Depuis la mi-octobre un article issu des milieux des traders indiens, repris par la chaîne CNBC reprend les informations selon lesquelles la banque centrale chinoise tente de réduire le rôle du Dollar américain en persuadant ses fournisseurs de pétrole [1] d’accepter un paiement de leurs livraisons en monnaie chinoise. Observant la manœuvre depuis les États-Unis, l’Institut d’analyse de la sécurité globale (IAGS) qui focalise sur les questions d’énergie, estime « que l’initiative n’a pas encore le potentiel de changer la donne », mais « qu’elle est un indice que la domination du Dollar a commencé à décliner. »

Pour l’heure les experts estiment qu’il y a cependant loin de la coupe aux lèvres. La stratégie se heurte à plus de 40 ans de pratiques articulées à des prix du marché fixés en $ dont il faut rappeler qu’au contraire du Yuan chinois, il est librement convertible, déterminant le prix à partir de standards de qualité à l’origine de 60% des prix des pétroles mondiaux. Les 2/3 des contrats d’achat et de ventes de pétrole brut sont alignés sur ces pratiques financières articulées à la souplesse et à la liquidité des transactions en $.

A la difficulté de bousculer des pratiques de fixation des prix vieilles de 40 années à partir de références de qualité du brut reconnues qui seraient à remplacer par un nouveau standard, s’ajoute la conscience que le contrôle strict exercé par l’État chinois sur le cours du Yuan porte le risque pour un contractant utilisant la monnaie chinoise de se placer directement sous l’influence de Pékin, tandis que les marchés seront réticents à laisser le prix du pétrole à la merci d’un pouvoir politique à ce point impliqué dans l’industrie pétrolière par le truchement de ses groupes publics.
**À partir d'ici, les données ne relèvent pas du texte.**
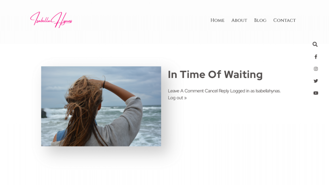329x185 pixels.
Task: Click the 'Log out »' link
Action: pos(177,98)
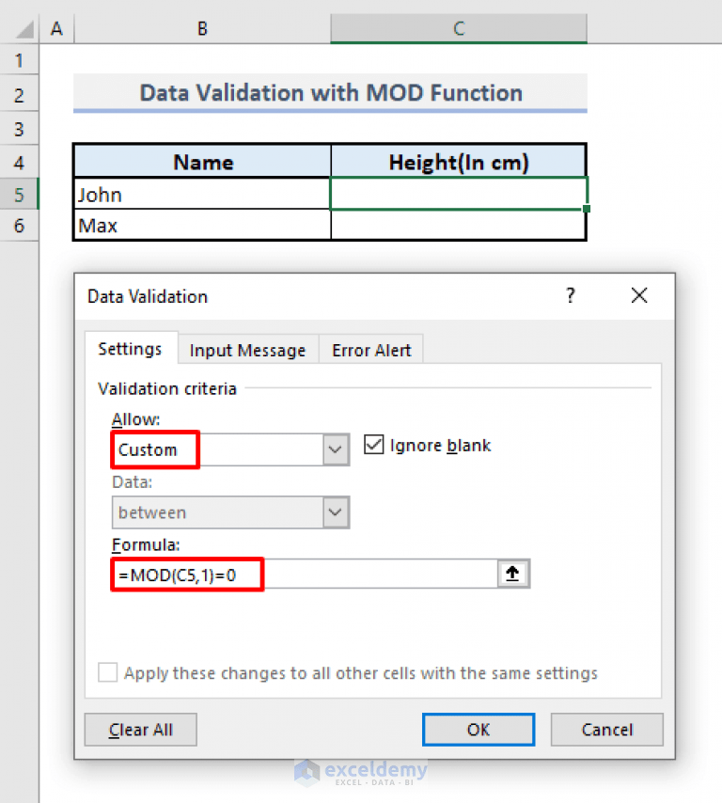Image resolution: width=722 pixels, height=803 pixels.
Task: Switch to the Input Message tab
Action: click(247, 350)
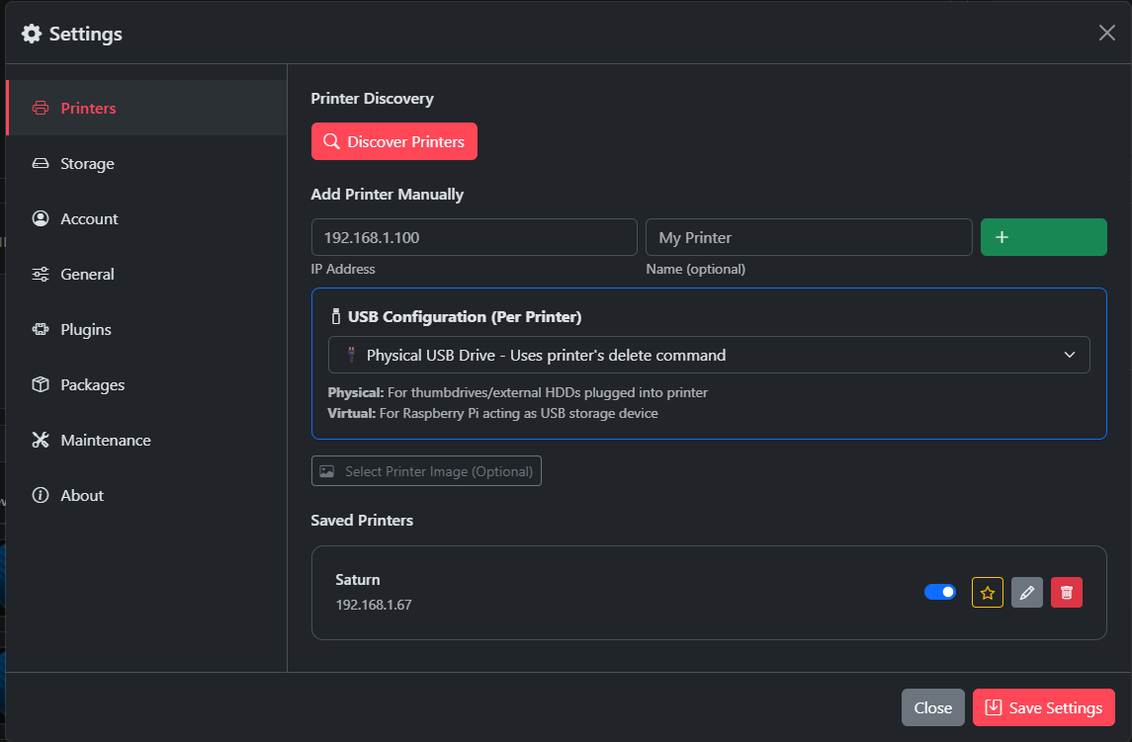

Le mirage de l’étalon Or à la rescousse du Yuan.

Simultanément d’autres informations font état de ce qui serait une nouvelle manœuvre de Pékin capable en théorie de réduire à néant les critiques accusant le pouvoir politique chinois de contrôler le Yuan et, partant, le marché du brut. En riposte aux réticences générées par la non convertibilité du Yuan, ce dernier serait, selon la Nikei Asian Review, garanti par les réserves d’Or de la Chine estimées à 4000 tonnes et même rendu convertible en Or à Shanghai et Hong Kong.

Le but serait de contourner les piliers des « contrats à terme » dominant le marché que sont le New York Mercantile Exchange (NYMEX) et le Intercontinental Exchange (ICE) qui fixent les prix de référence. A cet effet Pékin a récemment créé le « Shanghai International Energy Exchange (INE) » à l’intention de courtiers étrangers émettant des contrats pétroliers libellés en Yuan dont les premiers devraient être mis sur le marché cette année.

L’introduction de la convertibilité du Yuan en Or augmentera considérablement l’attractivité de la manœuvre chinoise explique la Nikei Asian Review. Elle séduira tous les exportateurs qui, par exemple en Russie et en Iran, souhaitent contourner les sanctions américaines.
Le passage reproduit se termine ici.